■ Problem statement ■
Write out, word for word, every line from the one containing "Finance (56, 1496)" through the last line of the records below, both ends included.
--- Records to use Enclosed Below ---
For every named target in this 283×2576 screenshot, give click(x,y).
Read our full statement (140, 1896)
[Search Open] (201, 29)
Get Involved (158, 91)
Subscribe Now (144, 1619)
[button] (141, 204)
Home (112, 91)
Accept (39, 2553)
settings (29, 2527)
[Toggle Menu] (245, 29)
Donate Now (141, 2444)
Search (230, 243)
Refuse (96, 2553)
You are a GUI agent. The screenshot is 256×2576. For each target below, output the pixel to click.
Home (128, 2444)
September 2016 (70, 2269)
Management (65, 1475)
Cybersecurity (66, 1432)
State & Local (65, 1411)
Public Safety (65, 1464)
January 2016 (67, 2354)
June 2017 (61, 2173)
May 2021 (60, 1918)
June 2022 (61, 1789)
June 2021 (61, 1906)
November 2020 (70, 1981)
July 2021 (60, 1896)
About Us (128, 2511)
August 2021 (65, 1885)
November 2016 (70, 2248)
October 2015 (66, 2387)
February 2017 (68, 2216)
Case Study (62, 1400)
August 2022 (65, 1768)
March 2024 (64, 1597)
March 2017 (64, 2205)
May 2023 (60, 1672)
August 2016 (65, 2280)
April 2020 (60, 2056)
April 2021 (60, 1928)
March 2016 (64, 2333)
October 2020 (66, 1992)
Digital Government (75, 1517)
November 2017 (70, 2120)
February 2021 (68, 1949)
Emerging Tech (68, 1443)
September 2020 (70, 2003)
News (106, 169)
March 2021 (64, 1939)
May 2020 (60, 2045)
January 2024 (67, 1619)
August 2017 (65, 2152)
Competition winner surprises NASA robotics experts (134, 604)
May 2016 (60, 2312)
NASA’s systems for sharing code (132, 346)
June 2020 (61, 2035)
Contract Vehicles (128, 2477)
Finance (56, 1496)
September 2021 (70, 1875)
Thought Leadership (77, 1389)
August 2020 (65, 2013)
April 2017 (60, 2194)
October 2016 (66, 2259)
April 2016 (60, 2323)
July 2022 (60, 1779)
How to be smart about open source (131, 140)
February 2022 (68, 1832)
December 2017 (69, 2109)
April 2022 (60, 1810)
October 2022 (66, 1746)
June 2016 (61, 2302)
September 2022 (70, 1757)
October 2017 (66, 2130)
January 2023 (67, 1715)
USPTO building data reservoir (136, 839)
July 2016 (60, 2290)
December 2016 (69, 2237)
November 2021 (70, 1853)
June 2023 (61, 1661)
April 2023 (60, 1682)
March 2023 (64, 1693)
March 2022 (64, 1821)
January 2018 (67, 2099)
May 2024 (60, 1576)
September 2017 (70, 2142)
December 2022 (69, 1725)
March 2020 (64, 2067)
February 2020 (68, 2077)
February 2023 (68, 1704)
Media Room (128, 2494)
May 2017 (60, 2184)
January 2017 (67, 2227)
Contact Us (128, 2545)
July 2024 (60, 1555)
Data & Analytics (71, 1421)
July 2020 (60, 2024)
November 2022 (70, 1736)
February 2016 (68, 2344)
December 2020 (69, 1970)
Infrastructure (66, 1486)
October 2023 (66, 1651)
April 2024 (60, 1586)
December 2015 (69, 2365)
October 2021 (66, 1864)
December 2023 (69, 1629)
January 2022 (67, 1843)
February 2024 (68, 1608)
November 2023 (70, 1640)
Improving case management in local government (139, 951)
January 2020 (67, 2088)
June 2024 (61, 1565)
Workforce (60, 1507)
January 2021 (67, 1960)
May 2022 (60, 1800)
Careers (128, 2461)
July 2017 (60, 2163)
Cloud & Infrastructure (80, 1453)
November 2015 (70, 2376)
--- End of Enclosed Records to use ---
■ Response ■
Finance (56, 1496)
September 2021 (70, 1875)
Thought Leadership (77, 1389)
August 2020 (65, 2013)
April 2017 (60, 2194)
October 2016 (66, 2259)
April 2016 (60, 2323)
July 2022 (60, 1779)
How to be smart about open source (131, 140)
February 2022 (68, 1832)
December 2017 (69, 2109)
April 2022 (60, 1810)
October 2022 (66, 1746)
June 2016 (61, 2302)
September 2022 (70, 1757)
October 2017 (66, 2130)
January 2023 (67, 1715)
USPTO building data reservoir (136, 839)
July 2016 (60, 2290)
December 2016 (69, 2237)
November 2021 (70, 1853)
June 2023 (61, 1661)
April 2023 (60, 1682)
March 2023 (64, 1693)
March 2022 (64, 1821)
January 2018 (67, 2099)
May 2024 (60, 1576)
September 2017 (70, 2142)
December 2022 (69, 1725)
March 2020 (64, 2067)
February 2020 (68, 2077)
February 2023 (68, 1704)
Media Room (128, 2494)
May 2017 (60, 2184)
January 2017 (67, 2227)
Contact Us (128, 2545)
July 2024 (60, 1555)
Data & Analytics (71, 1421)
July 2020 (60, 2024)
November 2022 (70, 1736)
February 2016 (68, 2344)
December 2020 (69, 1970)
Infrastructure (66, 1486)
October 2023 (66, 1651)
April 2024 (60, 1586)
December 2015 (69, 2365)
October 2021 (66, 1864)
December 2023 (69, 1629)
January 2022 (67, 1843)
February 2024 (68, 1608)
November 2023 (70, 1640)
Improving case management in local government (139, 951)
January 2020 (67, 2088)
June 2024 (61, 1565)
Workforce (60, 1507)
January 2021 (67, 1960)
May 2022 (60, 1800)
Careers (128, 2461)
July 2017 (60, 2163)
Cloud & Infrastructure (80, 1453)
November 2015 (70, 2376)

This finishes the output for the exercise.